女性修習生受難の時代-弁護士大増員の余波

弁護士大増員時代で、大阪弁護士会に、平成19年には「イソ弁」になれない、つまり就職ができない人が400人程度ででそうだということは、昔のコラムに書きましたが、いろいろ努力される方があり、数は少なくなるみこみだそうです。

 その中でも苦戦をしているのは「女性修習生」のようです。

 依頼者の中には、女性弁護士を担当にされることを嫌がる方がおられます。
 病院の医師でも、女医さんではなく、男性の医師の方がいいという方がおられます。意外に思われるかもしれませんが、女性患者が女医さんを嫌う傾向がある(産婦人科除く)ということを、知人の医師から聞いたことがあります。

 医師のことは知りませんが、一般的にいって、女性弁護士は、男性弁護士より有能なことが多いです。

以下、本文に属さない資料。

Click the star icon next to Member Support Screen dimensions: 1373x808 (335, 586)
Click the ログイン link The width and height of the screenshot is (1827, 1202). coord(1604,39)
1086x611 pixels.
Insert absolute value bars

 ある問題についての「ひらめき」「思いつき」という点では、男性の方が勝って(まさって)いるかのようです。
 もちろん、昔は、女性弁護士の数が圧倒的に少なかったのですが、それを割り引いても、世間の耳目を「あっ」といわせるアイデアは、男性弁護士の方が圧倒的に多いです。今のところですが・・

 「作業を淡々とこなす」という点では女性弁護士が優秀でしょう。
 男性弁護士は「あきっぽく」、淡々と仕事をやり遂げようとしない方が多いです。
 という意味では、破産管財人や相続財産管理人など、細かい作業をこつこつとこなせるのは、やはり女性弁護士でしょう。
 私1人が手がけるような規模の破産管財人は女性弁護士の確率の方が高いです。
 他の弁護士と共同でする、ある程度の規模の破産事件や会社の民事再生の管財人・監督委員は、まず男性ですが・・

 一般事件は、事件にもよりますが、「人」によりますね。
 男性が手強いとか、女性が手強いとかはありません。

 ということで、なぜ、女性修習生が敬遠されているのでしょう。

 私の事務所は、未来永劫、男性・女性をとわず、修習生を採用しないことは間違いないでしょうから、事務所訪問に来てもらえなくなり困るという心配がありませんので、推測を書いてみます。

 結婚・妊娠・育児の要素が大きいと思います。

 ある男性修習生が、持病をかかえていて、いつ何時、3ヶ月入院して仕事にならない、退院後も、仕事をする時間が限られてしまい、いくら急ぐ仕事があっても、朝は遅くしか来ないし、夜は一定の時間に必ず帰る、それも、1度ではなく、2度、3度あるかもしれないとします。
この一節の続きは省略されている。